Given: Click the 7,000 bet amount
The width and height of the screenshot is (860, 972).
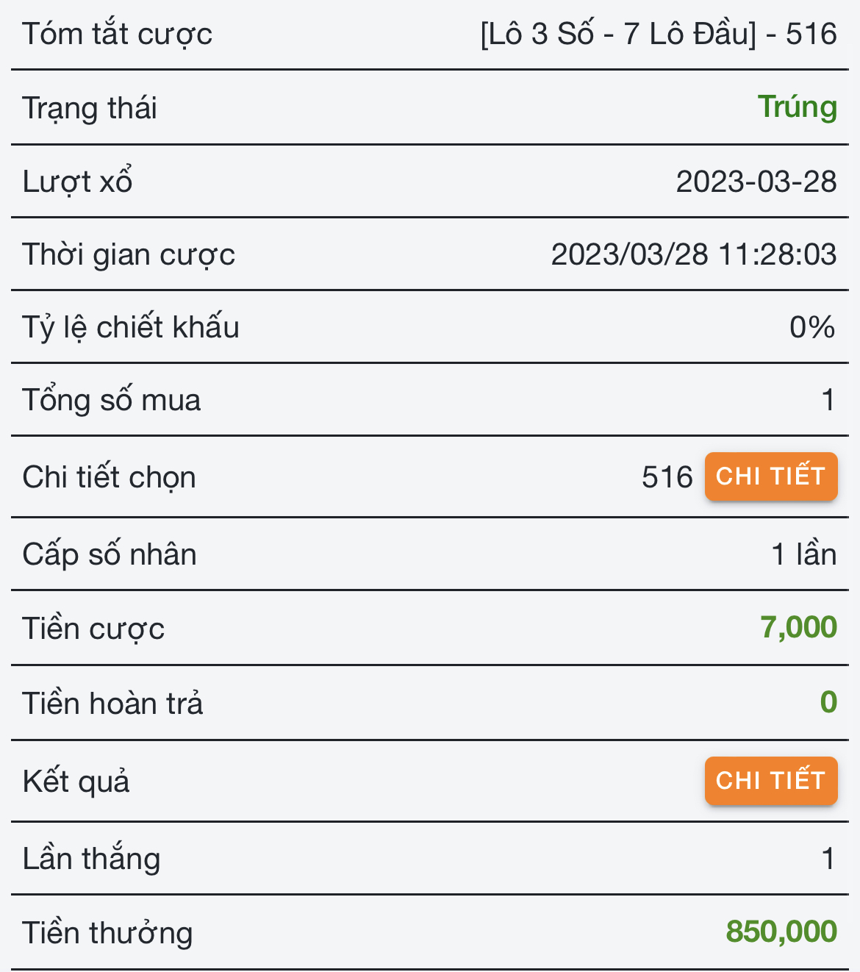Looking at the screenshot, I should pyautogui.click(x=798, y=627).
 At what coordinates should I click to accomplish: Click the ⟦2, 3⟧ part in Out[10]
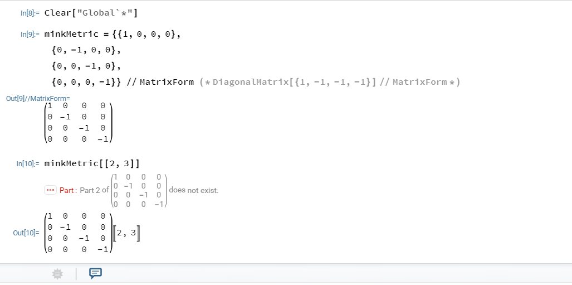coord(126,234)
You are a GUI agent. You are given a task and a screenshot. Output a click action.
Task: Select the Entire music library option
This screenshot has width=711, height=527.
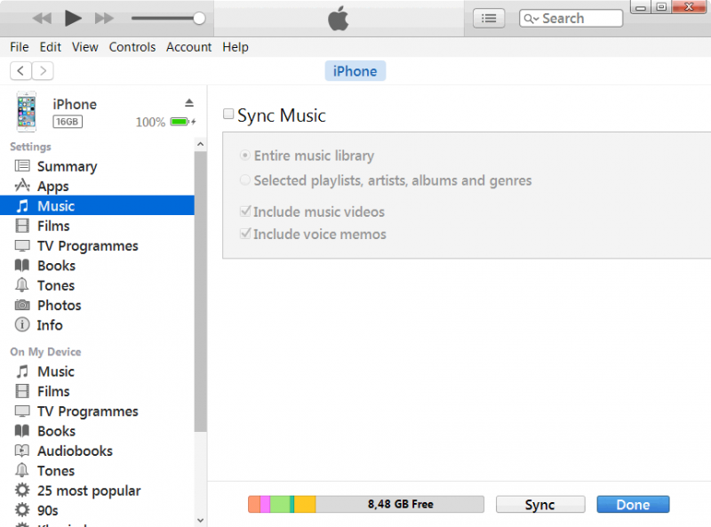[244, 155]
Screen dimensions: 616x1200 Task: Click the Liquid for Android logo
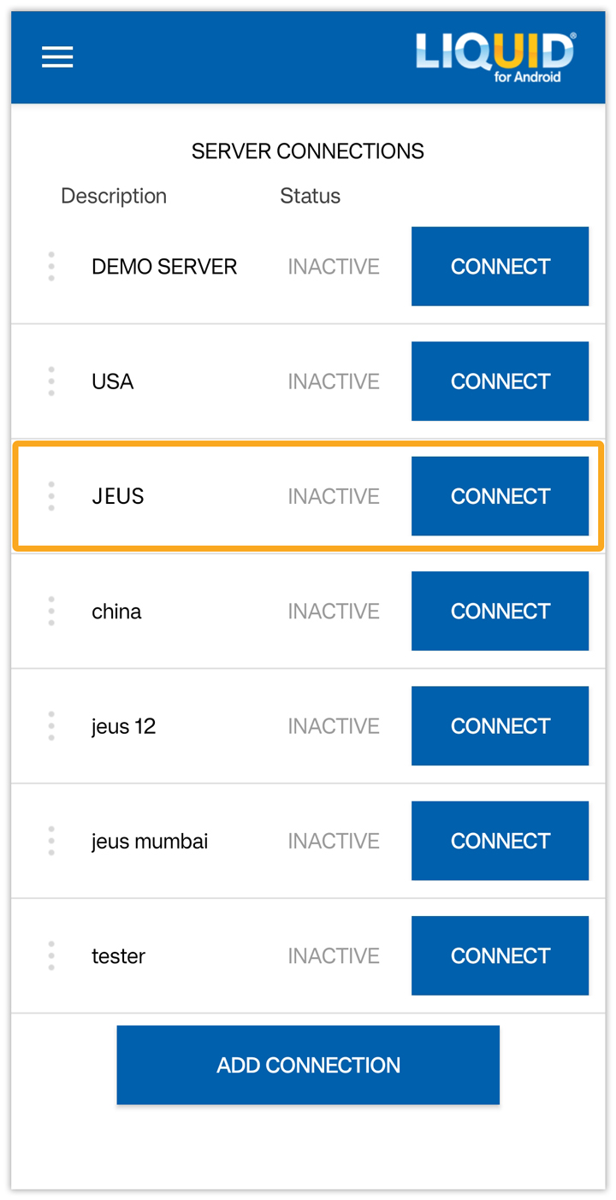pos(495,57)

-- -- --

__Your assignment__:
Repeat the material exactly and drop each image.

__Expected output__:
Given: Click the 7,000 bet amount
The width and height of the screenshot is (860, 972).
Looking at the screenshot, I should pyautogui.click(x=798, y=627).
 At what coordinates should I click to accomplish: Click the ⟦2, 3⟧ part in Out[10]
coord(126,234)
You are a GUI agent. You are given a task and a screenshot. Output a click action.
Task: Select the Entire music library option
This screenshot has width=711, height=527.
[244, 155]
Screen dimensions: 616x1200 Task: Click the Liquid for Android logo
pos(495,57)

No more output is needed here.